How much protein do I need?

How much Protein do I need?

By Michael Smallwood

First – What is protein? Why do we need it?

Protein is made of amino acids. There are over 200 different amino acids in nature. Our bodies need 20 to function properly.  Of those 20, 9 are essential, meaning our body can not synthesize them and we have to get them from the foods we eat.

Amino acids work as the building blocks for our body among other very important things.  Amino acids also work to produce enzymes, hormones, and antibodies for our immune system.

Our body does not store protein like it can carbohydrates (glycogen) or fat (triglycerides).  Once the small intestine breaks down protein into its amino acid components, the amino acids go into our bloodstream and join what’s called the amino acid pool.  The amino acids are basically floating around our blood stream till they need to be used.  If we are not getting enough protein our body will find a source of the essential amino acids to keep things functioning. That source is primarily our muscle tissue.  This can lead to muscle atrophy and many other conditions we want to avoid such as osteoporosis and hair loss.

How much do we need?

The general recommendation is between .65g to 1g of protein per pound of body weight.  This can vary a bit depending on your goals, body fat percentage, chronological age, training age (how long you’ve been exercising) whether you are sick or healthy, etc…

Weight loss:

When we are in a calorie deficit we want 1g of protein per 1 pound of body weight daily.  1g per 1 lb. is going to help us to keep as much muscle mass as possible.  It is very important that we minimize muscle loss when we are trying to lose weight. In general people tend to be over nourished and under muscled.  The current research is showing that being under muscled is more detrimental to our long term health than being over nourished.  We want to retain as much muscle as possible.   

Our bodies are either in an anabolic (building) or catabolic (breaking down) state. It’s very hard to lose fat and build muscle at the same time, not impossible but unlikely.  To hedge against muscle loss when losing weight we need as much protein as possible.

Hypertrophy (building muscle):

When we are focusing on building muscle we can drop protein down to about .65g per 1lb of body weight, but we need to increase our carbohydrate intake.  As a loose ballpark figure we want about twice the amount of carbohydrates to protein.  Depending on your activity level and body fat percentage this number might be a bit higher or lower.  

Both exercising and consuming protein increase muscle protein synthesis (MPS is anabolic, building). However, muscle protein breakdown (MPB is catabolic) also increases with exercise.  

We want MPB because it’s one of the drivers of adaptation – building muscle.  We need to increase our carbohydrate intake while we are focusing on building muscle to make sure the majority of the protein we eat is used for the structural building of muscle not for energy .  Our bodies prefer to use carbohydrates and fat for fuel, but aminos acids can be turned into glucose in a pinch (gluconeogenesis).   

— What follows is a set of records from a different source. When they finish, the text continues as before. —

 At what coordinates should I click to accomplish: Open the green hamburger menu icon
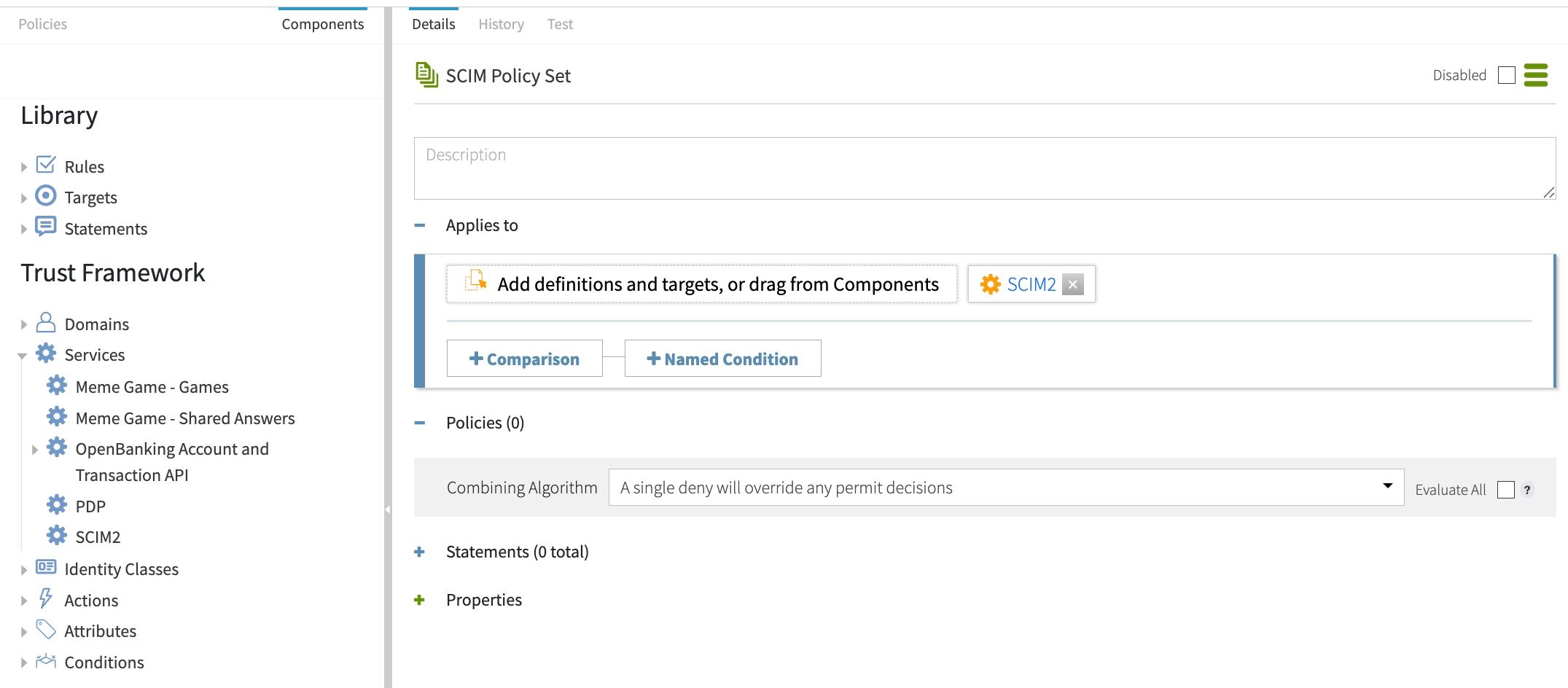1535,75
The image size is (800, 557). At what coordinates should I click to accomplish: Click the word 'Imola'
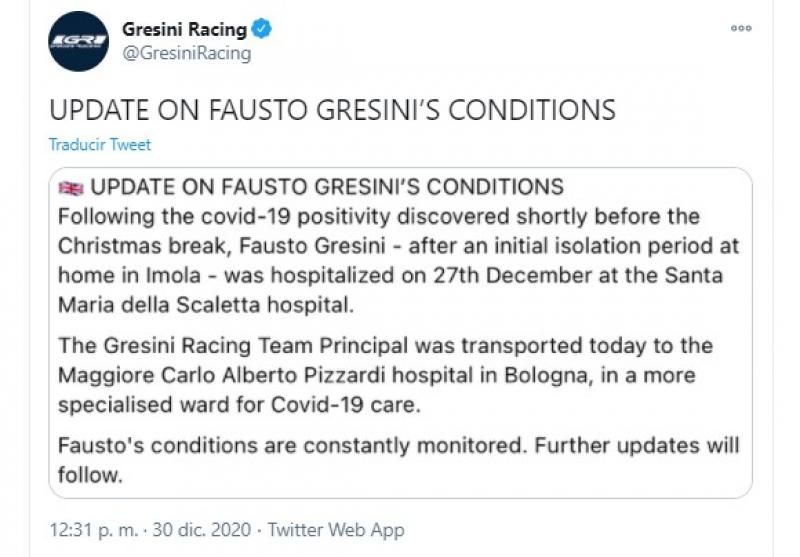pyautogui.click(x=173, y=275)
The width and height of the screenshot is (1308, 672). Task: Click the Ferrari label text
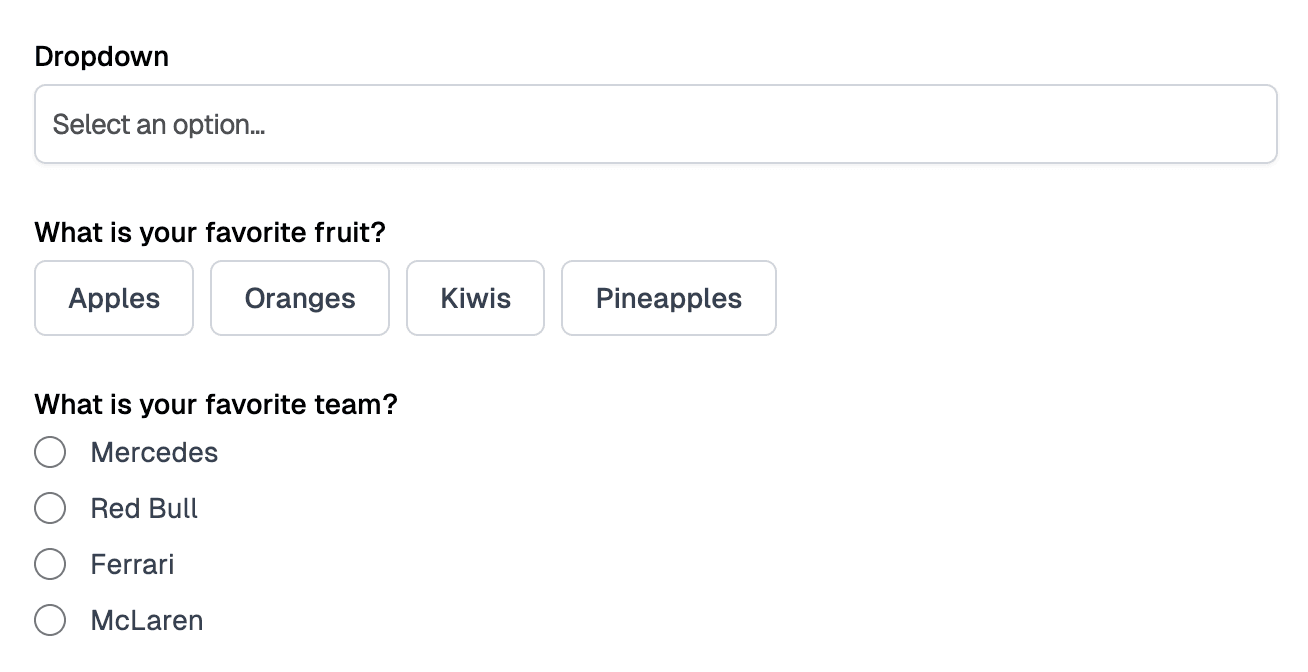tap(132, 564)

Think of it like building a house, protein (amino acids) act as the construction material.  It doesn’t just build itself, we need physical labor to put it together.  Carbohydrates are not exactly the labor, but the fuel they run off of.  The more fuel they have, more work gets done.          

Even though I always lean toward 1g per pound of body weight in general, the current research in muscle building doesn’t see an advantage of going over .65g per pound for building muscle as long as your carb intake is high enough.

The Aging Athlete:

At least 1g of protein per pound of body weight.  As we age, we start to develop protein resistance.  Our bodies don’t respond as well to protein intake, specifically MPS (muscle protein synthesis) slows down a bit.  This is not the worst news as far as getting older goes, we just need to hedge our bets and make sure we get plenty of protein as we age.  As long as we get enough and keep lifting heavy things, we can have as much muscle mass at 65 as when we were 35 if not even more.  If we don’t, the consequences can be severe.